The spirit of the 2016 Summer Olympics has spread around the world. The opening ceremony’s Parade of Nations brought its vast diversity into our living rooms, offices and classrooms through screens across the globe. For a few short weeks we revel in the gifts of wonder and awe, watching athletes at the top of their fields compete on a global stage in Rio.
My favorite part of the games is catching a glimpse of the athletes’ stories, of the remarkable discipline and sacrifice and inspiration they live in their day-to-day lives. Hours of grueling training and coping with injuries are often part of the experience. And competing at this level is not for the shy and timid. Athletes put all they have—and more—into their craft. Resiliency and the ability to adapt are the lessons they continually teach on the long road to reach an Olympic-size dream. Yet for all the hardships behind the scenes there are moments of complete bliss for everyone—the athlete, the coach, the family and friends and their country—as cameras capture extreme accomplishments.
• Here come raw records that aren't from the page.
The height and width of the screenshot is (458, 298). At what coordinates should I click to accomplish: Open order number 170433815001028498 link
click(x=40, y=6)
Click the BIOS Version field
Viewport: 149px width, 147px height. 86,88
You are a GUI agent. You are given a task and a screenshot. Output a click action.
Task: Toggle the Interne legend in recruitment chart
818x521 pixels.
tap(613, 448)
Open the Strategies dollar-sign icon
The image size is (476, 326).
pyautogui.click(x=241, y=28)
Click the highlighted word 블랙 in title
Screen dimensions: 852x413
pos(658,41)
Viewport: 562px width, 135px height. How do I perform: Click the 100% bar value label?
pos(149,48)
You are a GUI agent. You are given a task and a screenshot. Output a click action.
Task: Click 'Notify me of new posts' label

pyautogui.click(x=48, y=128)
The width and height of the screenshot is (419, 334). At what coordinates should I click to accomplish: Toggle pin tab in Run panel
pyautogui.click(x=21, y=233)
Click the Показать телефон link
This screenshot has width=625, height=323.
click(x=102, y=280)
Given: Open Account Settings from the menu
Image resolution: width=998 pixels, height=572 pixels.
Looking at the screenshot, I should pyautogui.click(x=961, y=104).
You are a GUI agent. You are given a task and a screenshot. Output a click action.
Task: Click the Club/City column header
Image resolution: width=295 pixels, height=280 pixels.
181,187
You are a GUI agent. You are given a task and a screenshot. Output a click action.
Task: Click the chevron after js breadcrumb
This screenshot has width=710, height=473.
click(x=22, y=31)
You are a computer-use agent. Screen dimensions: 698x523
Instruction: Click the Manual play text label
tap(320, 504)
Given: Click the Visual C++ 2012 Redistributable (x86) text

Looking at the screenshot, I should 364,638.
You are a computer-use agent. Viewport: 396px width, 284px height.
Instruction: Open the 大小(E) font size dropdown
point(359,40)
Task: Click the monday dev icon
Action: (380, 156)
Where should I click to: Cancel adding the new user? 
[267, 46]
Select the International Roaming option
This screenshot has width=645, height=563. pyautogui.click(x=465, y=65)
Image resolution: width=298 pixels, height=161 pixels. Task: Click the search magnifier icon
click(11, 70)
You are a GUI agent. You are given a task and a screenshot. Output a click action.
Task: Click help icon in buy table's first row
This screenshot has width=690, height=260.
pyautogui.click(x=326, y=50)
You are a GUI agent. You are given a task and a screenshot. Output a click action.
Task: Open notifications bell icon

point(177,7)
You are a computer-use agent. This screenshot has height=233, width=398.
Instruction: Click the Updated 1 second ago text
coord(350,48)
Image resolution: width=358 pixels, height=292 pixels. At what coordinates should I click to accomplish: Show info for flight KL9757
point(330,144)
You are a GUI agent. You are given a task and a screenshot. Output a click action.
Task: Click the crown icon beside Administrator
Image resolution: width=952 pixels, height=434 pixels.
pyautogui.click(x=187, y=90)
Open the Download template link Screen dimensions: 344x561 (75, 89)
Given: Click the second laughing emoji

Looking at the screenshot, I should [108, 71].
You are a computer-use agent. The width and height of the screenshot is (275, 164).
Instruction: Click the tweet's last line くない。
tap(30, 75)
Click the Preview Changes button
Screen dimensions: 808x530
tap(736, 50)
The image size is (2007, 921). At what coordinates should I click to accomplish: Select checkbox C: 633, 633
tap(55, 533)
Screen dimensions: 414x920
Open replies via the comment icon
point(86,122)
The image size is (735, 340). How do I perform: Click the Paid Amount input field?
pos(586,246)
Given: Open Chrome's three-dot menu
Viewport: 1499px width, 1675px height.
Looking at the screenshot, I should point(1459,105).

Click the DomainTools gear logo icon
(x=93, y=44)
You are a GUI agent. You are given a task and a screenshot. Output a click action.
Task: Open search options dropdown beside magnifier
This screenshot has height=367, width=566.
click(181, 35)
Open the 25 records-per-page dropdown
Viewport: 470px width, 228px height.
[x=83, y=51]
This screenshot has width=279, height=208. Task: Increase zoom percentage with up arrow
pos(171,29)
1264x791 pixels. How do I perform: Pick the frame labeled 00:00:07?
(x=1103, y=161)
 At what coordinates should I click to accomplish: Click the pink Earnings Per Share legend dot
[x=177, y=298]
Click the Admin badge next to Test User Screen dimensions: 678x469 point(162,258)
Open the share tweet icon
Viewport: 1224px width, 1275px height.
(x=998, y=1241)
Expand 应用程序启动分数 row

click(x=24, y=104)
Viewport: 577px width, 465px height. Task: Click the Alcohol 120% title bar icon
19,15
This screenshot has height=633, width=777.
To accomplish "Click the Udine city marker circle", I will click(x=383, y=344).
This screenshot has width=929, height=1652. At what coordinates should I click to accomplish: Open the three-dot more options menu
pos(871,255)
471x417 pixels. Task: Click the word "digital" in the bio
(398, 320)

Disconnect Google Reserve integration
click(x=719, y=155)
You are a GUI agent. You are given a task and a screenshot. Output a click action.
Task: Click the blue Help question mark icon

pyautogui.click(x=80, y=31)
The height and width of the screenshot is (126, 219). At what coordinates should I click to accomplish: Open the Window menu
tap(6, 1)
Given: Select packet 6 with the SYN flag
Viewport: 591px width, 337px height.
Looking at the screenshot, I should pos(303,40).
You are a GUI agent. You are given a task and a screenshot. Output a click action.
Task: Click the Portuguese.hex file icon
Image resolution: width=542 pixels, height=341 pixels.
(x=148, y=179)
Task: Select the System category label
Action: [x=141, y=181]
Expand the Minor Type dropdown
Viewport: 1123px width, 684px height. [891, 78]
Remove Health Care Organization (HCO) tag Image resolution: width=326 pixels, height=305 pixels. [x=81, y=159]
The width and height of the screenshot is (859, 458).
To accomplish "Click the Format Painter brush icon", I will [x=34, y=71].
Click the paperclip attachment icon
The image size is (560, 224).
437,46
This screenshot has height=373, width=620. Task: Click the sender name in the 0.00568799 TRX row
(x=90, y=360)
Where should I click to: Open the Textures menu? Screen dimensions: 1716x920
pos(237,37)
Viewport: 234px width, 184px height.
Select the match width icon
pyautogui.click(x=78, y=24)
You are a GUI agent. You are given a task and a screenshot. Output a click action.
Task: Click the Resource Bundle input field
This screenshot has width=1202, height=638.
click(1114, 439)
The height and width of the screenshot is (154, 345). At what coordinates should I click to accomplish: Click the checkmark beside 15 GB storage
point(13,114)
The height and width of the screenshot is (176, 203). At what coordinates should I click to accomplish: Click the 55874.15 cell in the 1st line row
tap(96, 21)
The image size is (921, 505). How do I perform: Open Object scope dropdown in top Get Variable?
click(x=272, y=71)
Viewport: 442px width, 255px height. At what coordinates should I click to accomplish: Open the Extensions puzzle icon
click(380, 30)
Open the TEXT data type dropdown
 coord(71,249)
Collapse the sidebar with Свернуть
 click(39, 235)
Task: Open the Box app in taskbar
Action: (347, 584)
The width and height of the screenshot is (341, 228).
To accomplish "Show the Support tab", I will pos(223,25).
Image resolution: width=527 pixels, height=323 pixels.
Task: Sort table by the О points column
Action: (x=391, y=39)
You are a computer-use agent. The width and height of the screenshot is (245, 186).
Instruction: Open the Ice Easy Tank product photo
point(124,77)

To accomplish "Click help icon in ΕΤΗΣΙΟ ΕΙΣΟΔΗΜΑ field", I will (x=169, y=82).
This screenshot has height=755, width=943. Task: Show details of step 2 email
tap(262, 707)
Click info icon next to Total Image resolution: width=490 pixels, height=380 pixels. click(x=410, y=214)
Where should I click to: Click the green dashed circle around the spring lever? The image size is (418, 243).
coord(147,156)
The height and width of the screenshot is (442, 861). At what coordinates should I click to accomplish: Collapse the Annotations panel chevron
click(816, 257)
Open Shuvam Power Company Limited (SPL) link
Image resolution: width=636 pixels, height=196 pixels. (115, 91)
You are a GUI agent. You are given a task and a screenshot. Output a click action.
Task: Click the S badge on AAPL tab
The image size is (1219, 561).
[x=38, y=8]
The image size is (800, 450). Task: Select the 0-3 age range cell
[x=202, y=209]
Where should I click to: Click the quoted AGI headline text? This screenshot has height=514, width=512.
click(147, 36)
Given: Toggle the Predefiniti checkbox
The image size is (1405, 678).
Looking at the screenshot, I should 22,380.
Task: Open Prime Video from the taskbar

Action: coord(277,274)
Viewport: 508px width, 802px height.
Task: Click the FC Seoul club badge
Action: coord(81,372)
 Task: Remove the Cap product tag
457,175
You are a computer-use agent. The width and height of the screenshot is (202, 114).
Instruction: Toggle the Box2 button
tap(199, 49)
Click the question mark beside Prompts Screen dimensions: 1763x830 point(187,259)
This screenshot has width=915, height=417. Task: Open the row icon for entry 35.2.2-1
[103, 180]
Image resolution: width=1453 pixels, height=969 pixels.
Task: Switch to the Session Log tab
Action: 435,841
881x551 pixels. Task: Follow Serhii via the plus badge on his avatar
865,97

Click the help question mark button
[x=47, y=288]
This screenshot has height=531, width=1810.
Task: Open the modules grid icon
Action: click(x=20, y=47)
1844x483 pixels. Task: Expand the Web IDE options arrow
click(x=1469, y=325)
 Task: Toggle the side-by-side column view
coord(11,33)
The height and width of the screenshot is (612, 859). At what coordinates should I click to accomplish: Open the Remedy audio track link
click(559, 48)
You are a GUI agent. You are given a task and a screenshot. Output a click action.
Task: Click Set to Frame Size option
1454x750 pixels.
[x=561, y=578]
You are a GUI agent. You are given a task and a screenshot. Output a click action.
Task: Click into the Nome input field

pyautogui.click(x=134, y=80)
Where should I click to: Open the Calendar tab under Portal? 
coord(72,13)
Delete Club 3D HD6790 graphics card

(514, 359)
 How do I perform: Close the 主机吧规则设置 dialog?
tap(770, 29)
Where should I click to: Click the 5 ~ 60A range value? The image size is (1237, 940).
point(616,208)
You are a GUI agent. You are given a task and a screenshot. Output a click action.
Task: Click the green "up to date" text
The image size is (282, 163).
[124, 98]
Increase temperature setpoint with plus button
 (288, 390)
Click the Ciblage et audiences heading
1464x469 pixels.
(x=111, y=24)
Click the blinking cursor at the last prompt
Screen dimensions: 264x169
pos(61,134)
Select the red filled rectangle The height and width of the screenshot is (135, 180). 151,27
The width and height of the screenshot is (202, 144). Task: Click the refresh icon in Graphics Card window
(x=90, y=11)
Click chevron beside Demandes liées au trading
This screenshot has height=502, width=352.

I wonder how many people are there to cheer for them at a 5 a.m. practice or as they attempt perfection on a balance beam, mere inches wide, over and over and over again? Hear their scream of victory as they round the track and beat their own best time? Where do they find the strength to keep going despite pain, criticism and judgment captured on film, in slow motion, for the world to see?
I wonder, too, if they’ve ever whispered “Show me a sign. Show me a sign that I’m on the right path, that I will accomplish what seems to be impossible.” Is their sport a doorway to their own lives of inner contemplation? Are they praying in motion while racing around corners, flying through the air? If so, how is this a lesson for discernment? Is your prayer life moving and not just confined to time spent in church? Do you recognize God in all parts of your life?
And just like you’ll find in any Olympic venue, event, there is pressure from the crowds surrounding us. Think for a moment of contemplatively praying with a group of sisters, brothers or priests who have been doing so for more than 40 years. Your presence in such silence may feel awkward. You may fumble, fidget in your chair, notice the ticking of the clock and wonder if your experiencing the same feelings they are.
But you don’t have to be a skilled athlete of prayer. Opportunity arises to practice and build an inner discipline and commitment to time of contemplation. Just like in athletic competitions there are moments in life that feel right, in which we get the results that we’re most hoping for. In prayer, we are not competing with others; rather, we are challenging ourselves. There are no qualifiers or time trials. A willing heart is our admission to the experience. A gold medal is not the reward. A deeper relationship with God is.
Will you take the challenge and offer all you have to God? How will you commit daily to your lifelong dream of a deeper relationship with God?